Wenn jemand nicht weiß, dass er seine GLP-1-Medikation im Voraus zurückhalten soll, muss er möglicherweise seinen Eingriff verschieben, was frustrierend und unbequem sein kann. Und wenn sie sich für den Eingriff entscheiden, gehen sie von einem erhöhten Aspirationsrisiko aus.
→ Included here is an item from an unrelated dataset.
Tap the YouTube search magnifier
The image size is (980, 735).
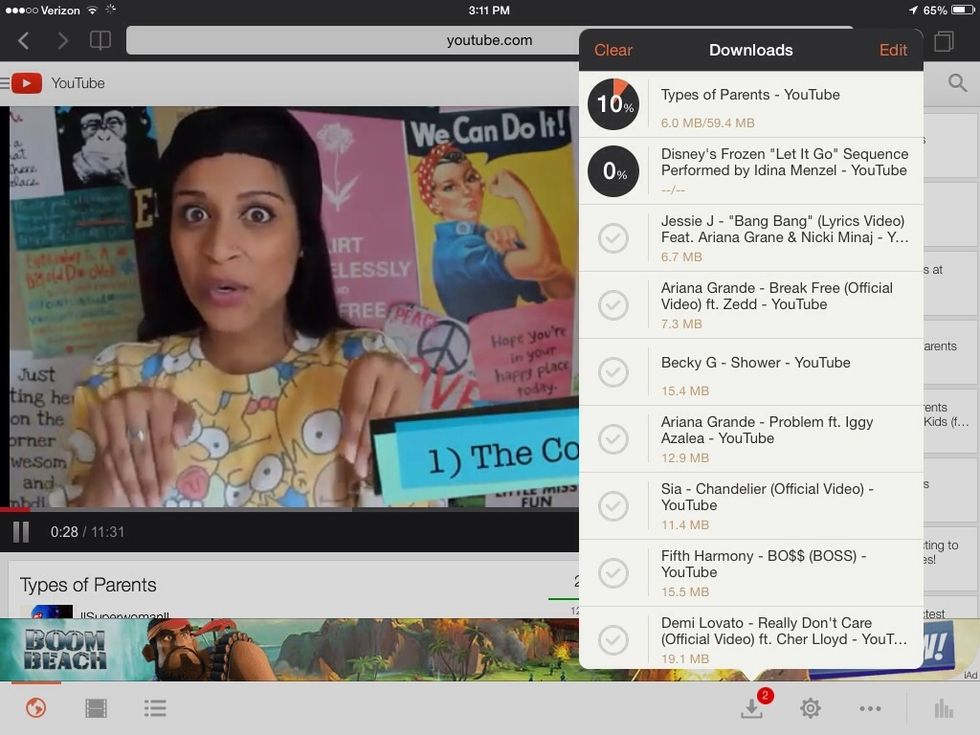[957, 83]
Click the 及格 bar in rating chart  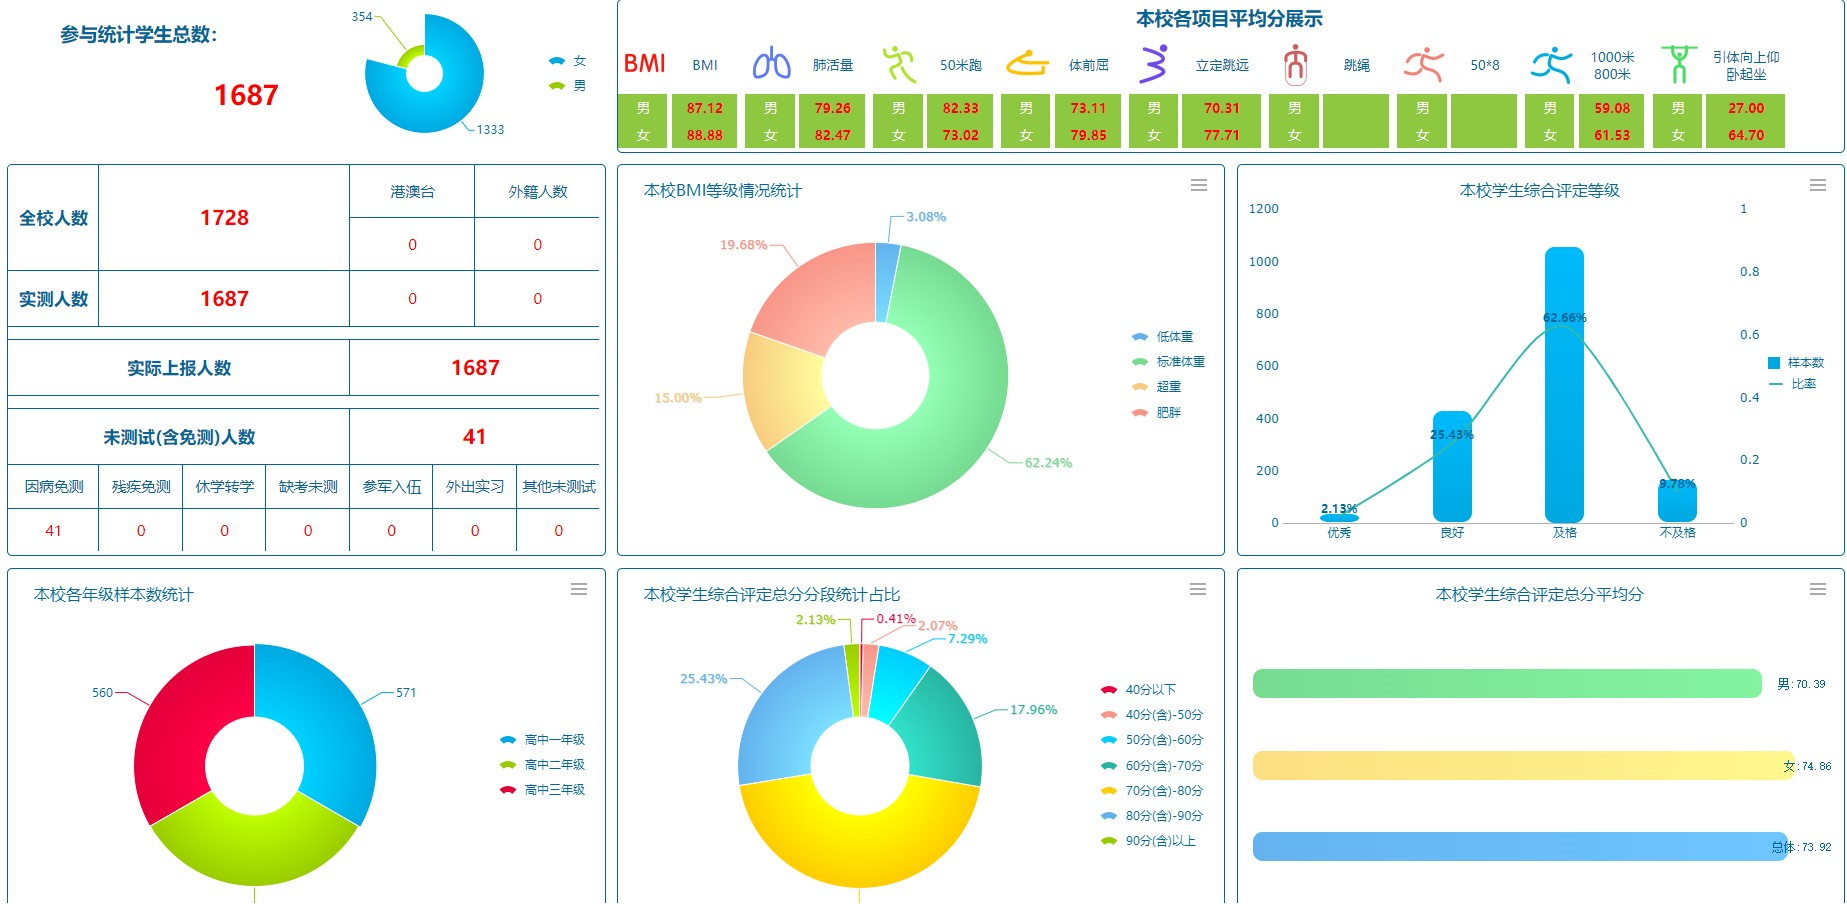click(x=1564, y=400)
Jones sagte, dass die Meinungsverschiedenheit unter Experten über den Umgang mit GLP-1 auf einen Mangel an guten Daten zurückzuführen sei. Um bessere Empfehlungen zu geben, könnten Wissenschaftler Menschen mit geplanten Endoskopieuntersuchungen untersuchen und die Teilnehmer nach dem Zufallsprinzip so einteilen, dass sie die Verwendung von GLP-1 in unterschiedlichen Abständen beenden, um zu sehen, bei welchen Patienten Mageninhalt zurückbleibt.
„Letztendlich werden die besten Empfehlungen aus viel mehr Daten, besserer Datenqualität und multidisziplinärem Input kommen“, sagte Jones.
Was das für Sie bedeutet
Wenn Sie ein GLP-1-Rezeptor-Agonist-Medikament einnehmen, sprechen Sie mit Ihrem Anästhesisten oder einem anderen Anbieter, bevor Sie sich einer Darmspiegelung, einem chirurgischen Eingriff oder einem anderen Eingriff unterziehen, der eine Anästhesie erfordert. Ihr Arzt oder Endokrinologe kann Ihnen auch dabei helfen, einen Plan für eine Ersatztherapie auszuarbeiten, während Sie Ihr GLP-1-basiertes Medikament pausieren.